• [STORED DATA]:
= = = = = = =

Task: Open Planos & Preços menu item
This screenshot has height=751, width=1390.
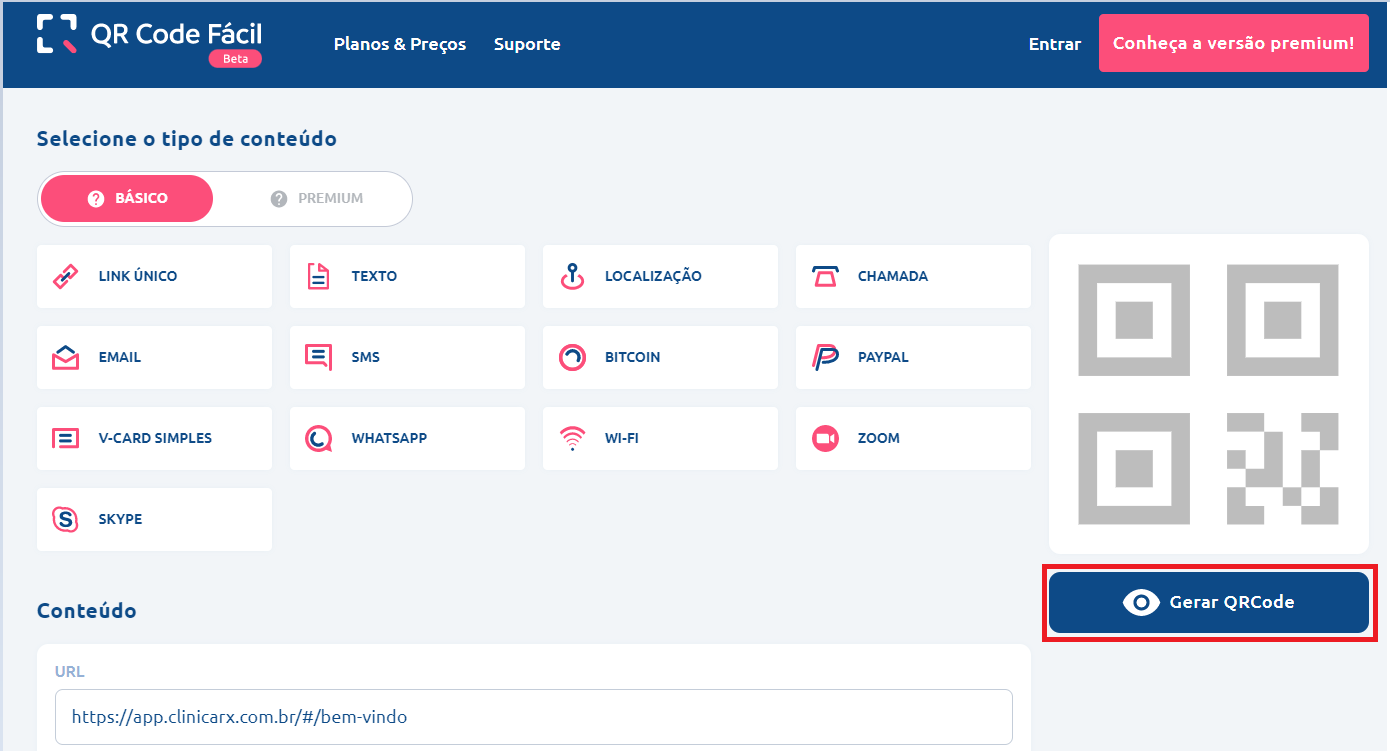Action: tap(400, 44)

= = = = = = =

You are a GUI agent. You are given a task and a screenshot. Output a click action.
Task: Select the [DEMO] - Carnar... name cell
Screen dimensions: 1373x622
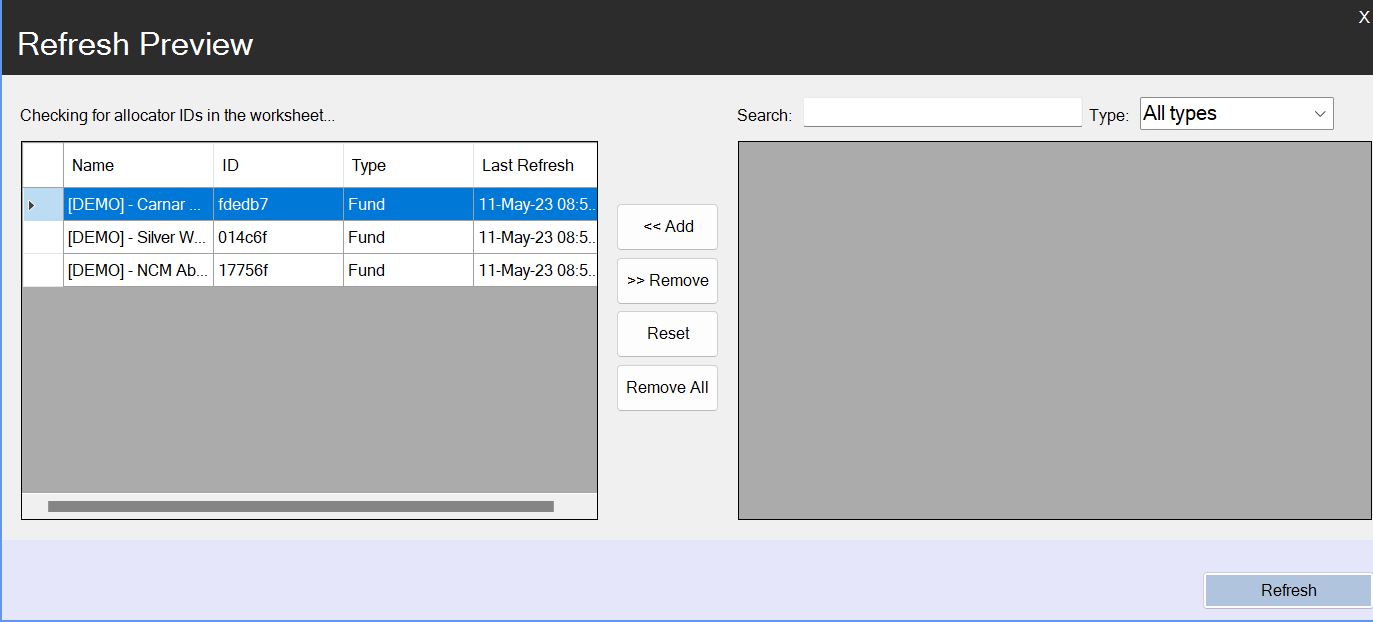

= = = = = = =

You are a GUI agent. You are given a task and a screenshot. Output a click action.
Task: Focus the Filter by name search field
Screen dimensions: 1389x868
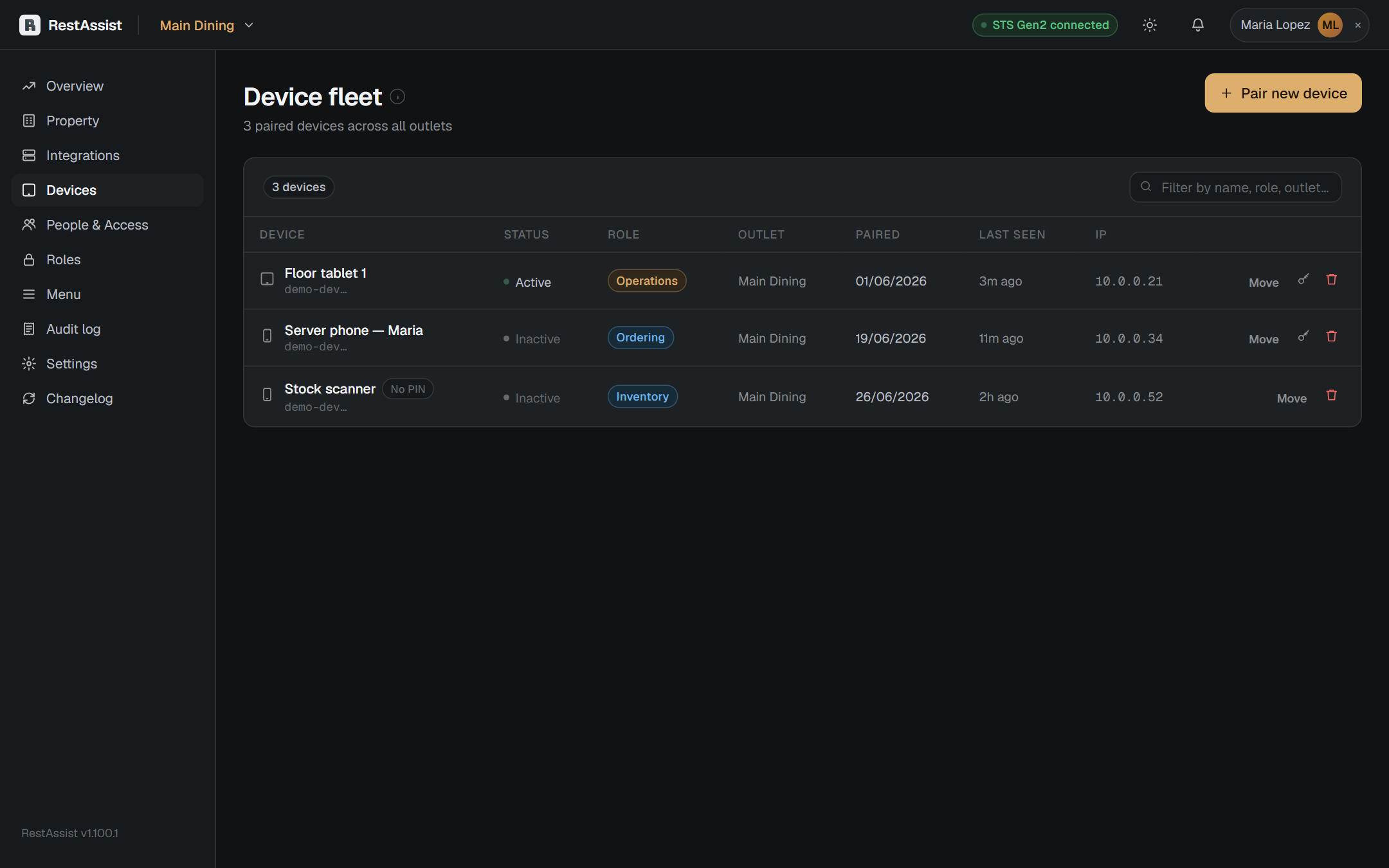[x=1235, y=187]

= = = = = = =

• [WHAT YOU WILL DO]:
Rewrite the lines from the one containing "Task: Open Planos & Preços menu item" through the one containing "Action: tap(400, 44)", inclusive, swapping "menu item" for "navigation link" and keeping everything else the same. Leave the pictures out of your output.

• [RESULT OF THIS EXERCISE]:
Task: Open Planos & Preços navigation link
This screenshot has height=751, width=1390.
Action: tap(400, 44)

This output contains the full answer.